Recognising the urgent need to respond to rapid societal and environmental change, resilience is one of the University of Twente’s spearheads. As an academic institution, we have a role to play in strengthening the resilience of the social, technological and environmental systems that support us. In this weekly series of the Resilience@UT programme, UT researchers share their personal reflections on current events and trends that impact our daily lives, exploring their implications for resilience. The opinions expressed in this article are the author’s own. In this issue, Funda Atun draws our attention to the important role of the younger generation in disaster resilience.
A common opening line in articles and reports on the future of cities is ‘’68% of the world population will live in urban areas by 2050’’ (UN 2018). Have you ever considered how old will you be in 2050? I will most probably be retired by then. A child born today will be 27 years old in 2050 and will probably be living in one of the new urban areas together with 2.5 billion other people. Today’s children will form the largest segment of the population in 2050, some of whom will be leaders and decision-makers in their respective countries.
The United Nations considers anyone younger than 18 years old as a child and the percentage of these children has been constantly increasing. In 1996, it was one-quarter of the world’s population (UNICEF 1996) and in 2014 it had increased to one-third (UNESCO 2014). In Africa, in 2015, children younger than 15 years old accounted for 41% of the entire African population (UN 2015, The World Population Prospects: 2015 Revision).
Thanks to Greta Thunberg, society has experienced an activist movement that is unprecedented. The young climate activists demonstrate a desire to be involved in decision-making processes that are about their future. It is not the first time children raise their voices, but it is the first time that everyone hears them. We are at the doorstep of a more open, vocal and coordinated civil society. The movement should not remain as just another form of activism, nor should it be seen as tokenism.

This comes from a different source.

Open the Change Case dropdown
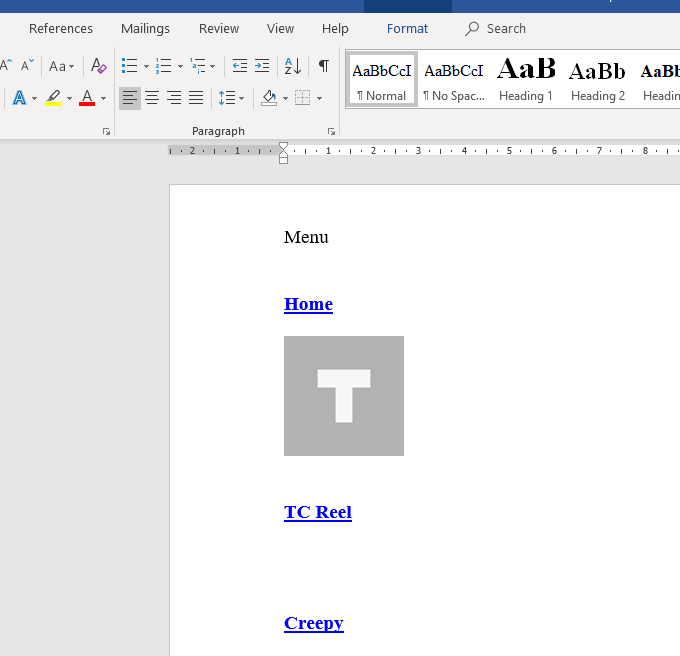 62,66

Considering that decisions taken collectively and by each individual will affect the resilience of future cities and societies to a changing climate and dwindling natural resources, it is necessary to focus on the largest segment of the future population, today’s children. Children can, and in many instances do, contribute significantly to reducing the impacts of climate change and various disasters. Children are highly interactive individuals and are able to recognise the value of the collective good.
The latest UN framework on disaster risk reduction states explicitly the importance of involving children and youth as agents of change in disaster risk reduction and supports this action with legislation, national practice and curricula (UNISDR 2015). Children-led disaster risk reduction and climate change adaptation is now even a new academic research theme.
My prior work with children goes back to 2015. First-hand experience with children in research settings has taught me how distanced we as scientists are from the largest segment of our global society. Children learn quickly and develop skills to protect themselves and their families if the opportunity is provided. Children have the right to participate in activities which are related to their future, as active, strong and knowledgeable actors. Despite their true potential in disaster resilience, children tend to be passive victims with no role to play in communicating, participating in decision-making, or in preventing disasters. Children are not helpless victims but the agents of change in the face of the climate crisis.
- United Nations (2018). World Urbanization Prospects: The 2018 Revision-Key Facts. New York: United Nations Department of Economic and Social Affairs.
- United Nations, Department of Economic and Social Affairs, Population Division (2015). World Population Prospects: The 2015 Revision, Key Findings and Advance Tables. Working Paper No. ESA/P/WP.241.
- United Nations Children’s Fund (1996). Annual Report 1996, UNICEF, New York.
- UNESCO (2014). Roadmap for implementing the Global Action Programme on Education for Sustainable Development. the United Nations Educational, Scientific and Cultural Organization, Paris, France.
- UNISDR (2015). Sendai Framework for Disaster Risk Reduction 2015-2030 (p. 32). United Nations Office for Disaster Risk Reduction (UNISDR). https://www.unisdr.org/we/inform/publications/43291
Funda Atun is an assistant professor with the Department of Urban and Regional Planning and Geo-Information Management in the Faculty of Geo-Information Science and Earth Observation at the University of Twente.